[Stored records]
==============================
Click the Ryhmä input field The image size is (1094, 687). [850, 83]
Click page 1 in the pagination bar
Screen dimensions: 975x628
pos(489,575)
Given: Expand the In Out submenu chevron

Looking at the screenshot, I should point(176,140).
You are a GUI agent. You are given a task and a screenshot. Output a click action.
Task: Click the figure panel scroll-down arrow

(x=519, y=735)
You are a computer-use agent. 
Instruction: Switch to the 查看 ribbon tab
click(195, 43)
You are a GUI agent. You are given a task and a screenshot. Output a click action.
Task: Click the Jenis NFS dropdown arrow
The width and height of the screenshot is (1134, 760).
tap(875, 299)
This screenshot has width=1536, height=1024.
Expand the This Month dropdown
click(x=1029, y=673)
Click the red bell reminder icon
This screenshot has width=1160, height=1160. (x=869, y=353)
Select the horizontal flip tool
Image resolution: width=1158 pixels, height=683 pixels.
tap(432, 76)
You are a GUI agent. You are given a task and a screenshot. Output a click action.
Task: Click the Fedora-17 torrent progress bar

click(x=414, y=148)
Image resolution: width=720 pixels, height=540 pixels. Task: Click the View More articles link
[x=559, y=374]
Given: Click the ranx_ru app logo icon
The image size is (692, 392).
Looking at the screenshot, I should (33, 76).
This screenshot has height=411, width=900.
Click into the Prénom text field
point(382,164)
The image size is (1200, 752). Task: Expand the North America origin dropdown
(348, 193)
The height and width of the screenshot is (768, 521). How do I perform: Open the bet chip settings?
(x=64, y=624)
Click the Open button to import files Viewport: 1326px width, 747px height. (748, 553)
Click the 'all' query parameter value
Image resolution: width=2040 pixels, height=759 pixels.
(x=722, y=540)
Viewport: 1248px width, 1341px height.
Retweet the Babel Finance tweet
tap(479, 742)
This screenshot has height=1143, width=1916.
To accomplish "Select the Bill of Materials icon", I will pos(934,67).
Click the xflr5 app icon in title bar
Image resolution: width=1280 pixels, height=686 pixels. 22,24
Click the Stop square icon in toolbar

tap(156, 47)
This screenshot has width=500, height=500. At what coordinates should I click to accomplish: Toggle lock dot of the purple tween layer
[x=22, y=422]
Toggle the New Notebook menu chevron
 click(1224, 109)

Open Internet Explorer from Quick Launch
==============================
• **Exercise**
Transcribe each line of the data above, unaltered, from the one where "Image resolution: width=720" appears to the one where "Viewport: 1248px width, 1341px height." appears, inclusive of both.

• **Answer section**
Image resolution: width=720 pixels, height=540 pixels. Task: Click the View More articles link
[x=559, y=374]
Given: Click the ranx_ru app logo icon
The image size is (692, 392).
Looking at the screenshot, I should (33, 76).
This screenshot has height=411, width=900.
Click into the Prénom text field
point(382,164)
The image size is (1200, 752). Task: Expand the North America origin dropdown
(348, 193)
The height and width of the screenshot is (768, 521). How do I perform: Open the bet chip settings?
(x=64, y=624)
Click the Open button to import files Viewport: 1326px width, 747px height. (748, 553)
Click the 'all' query parameter value
Image resolution: width=2040 pixels, height=759 pixels.
(x=722, y=540)
Viewport: 1248px width, 1341px height.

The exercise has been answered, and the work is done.